═══ ITEMS
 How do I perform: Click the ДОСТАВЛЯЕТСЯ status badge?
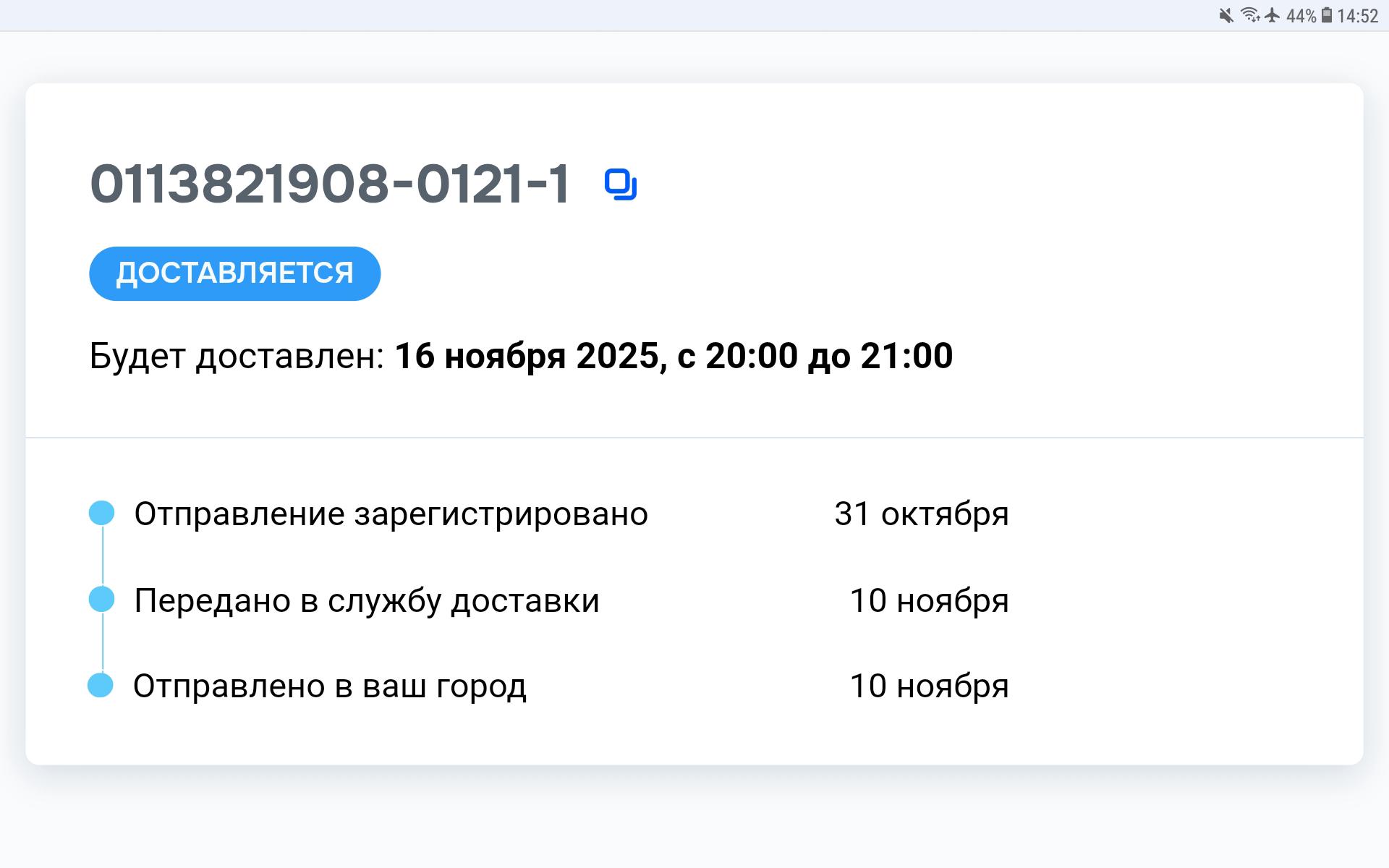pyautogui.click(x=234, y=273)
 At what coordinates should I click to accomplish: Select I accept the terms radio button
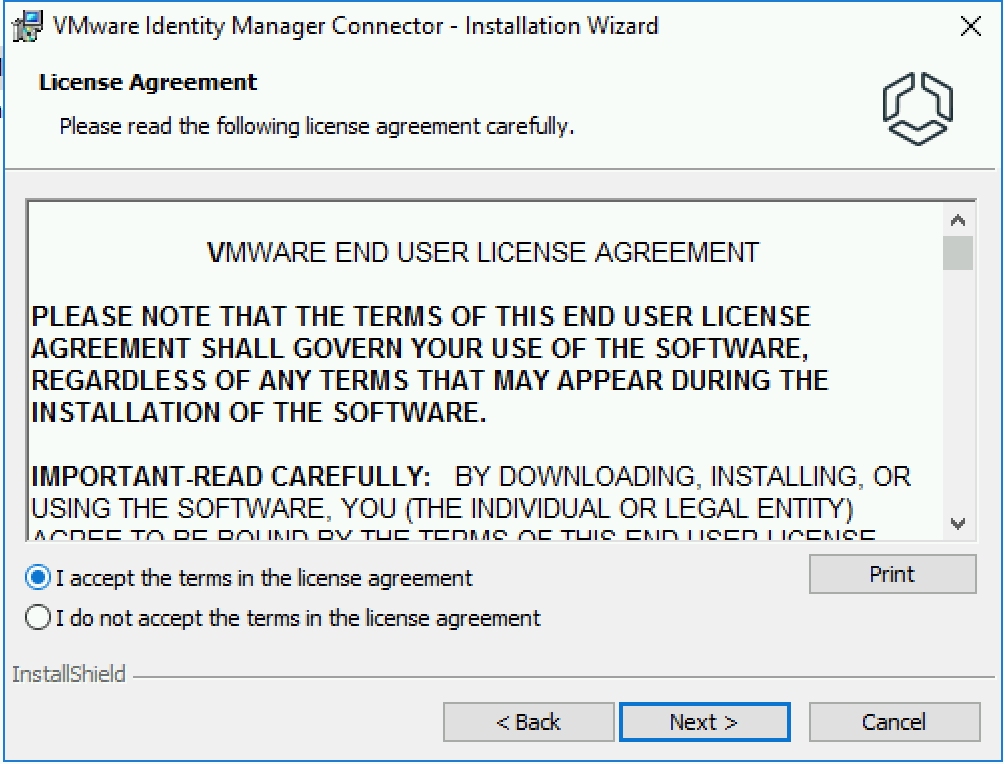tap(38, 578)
══════
═══ ITEMS
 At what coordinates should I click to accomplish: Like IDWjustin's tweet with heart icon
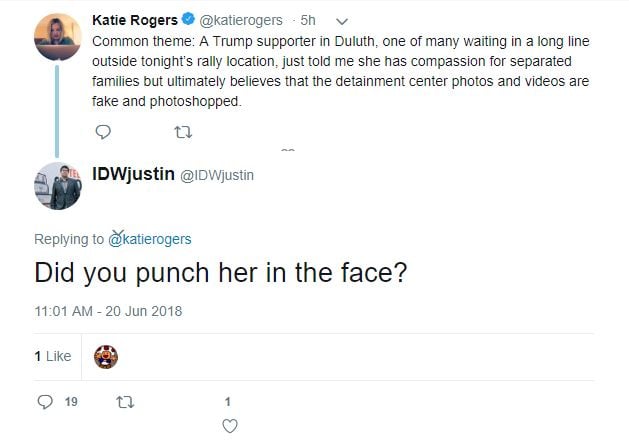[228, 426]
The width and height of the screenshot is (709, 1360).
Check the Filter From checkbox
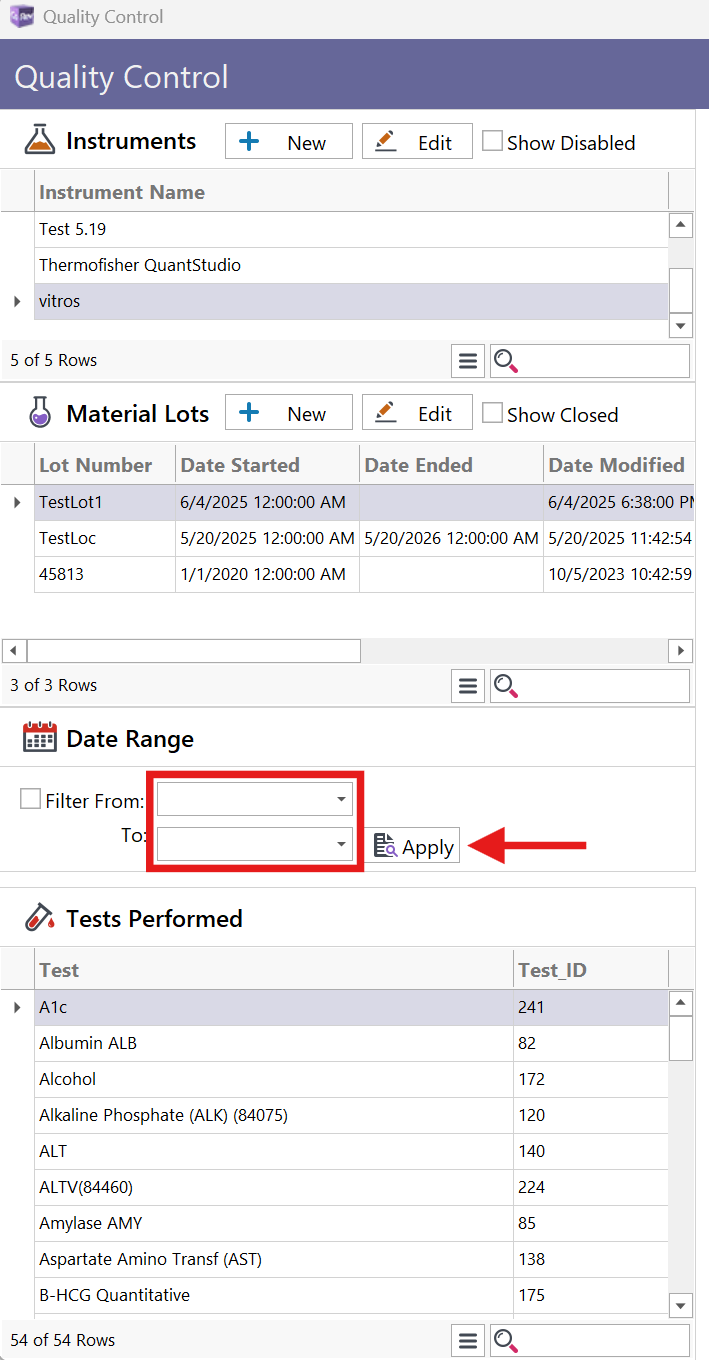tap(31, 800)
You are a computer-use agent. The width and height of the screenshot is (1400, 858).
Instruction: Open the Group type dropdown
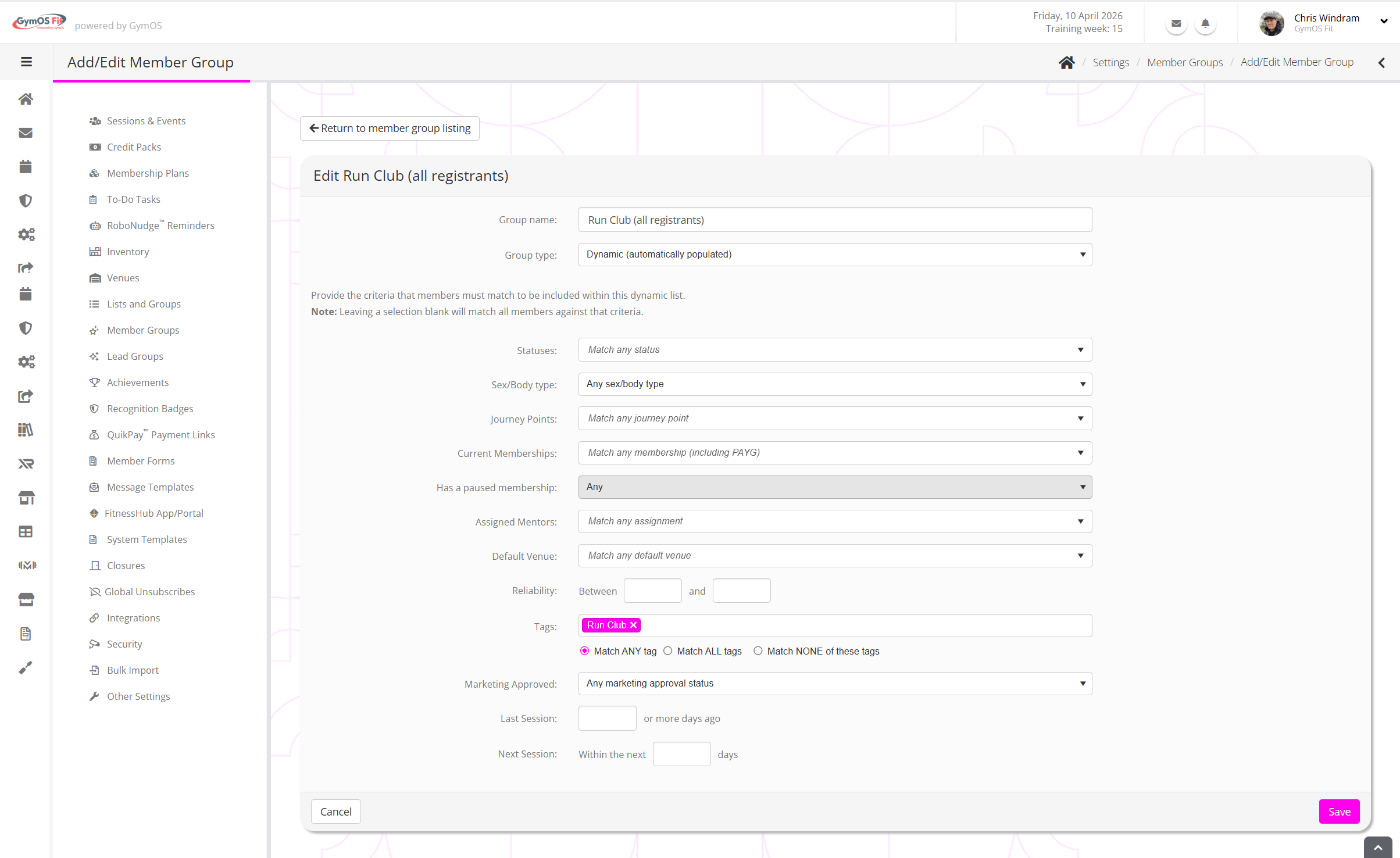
══════
▶ [PROBLEM TO SOLVE] Can you rewrite everything from the line containing "How do I perform: Click" down to the line containing "tap(38, 578)", with "radio button" replaced by "checkbox" and nothing else altered? Omit the pictures from your answer.

▶ [SOLUTION FOR THIS EXERCISE]
 How do I perform: Click the ДОСТАВЛЯЕТСЯ status badge?
pyautogui.click(x=234, y=273)
 At what coordinates should I click to accomplish: Select I accept the terms checkbox
tap(38, 578)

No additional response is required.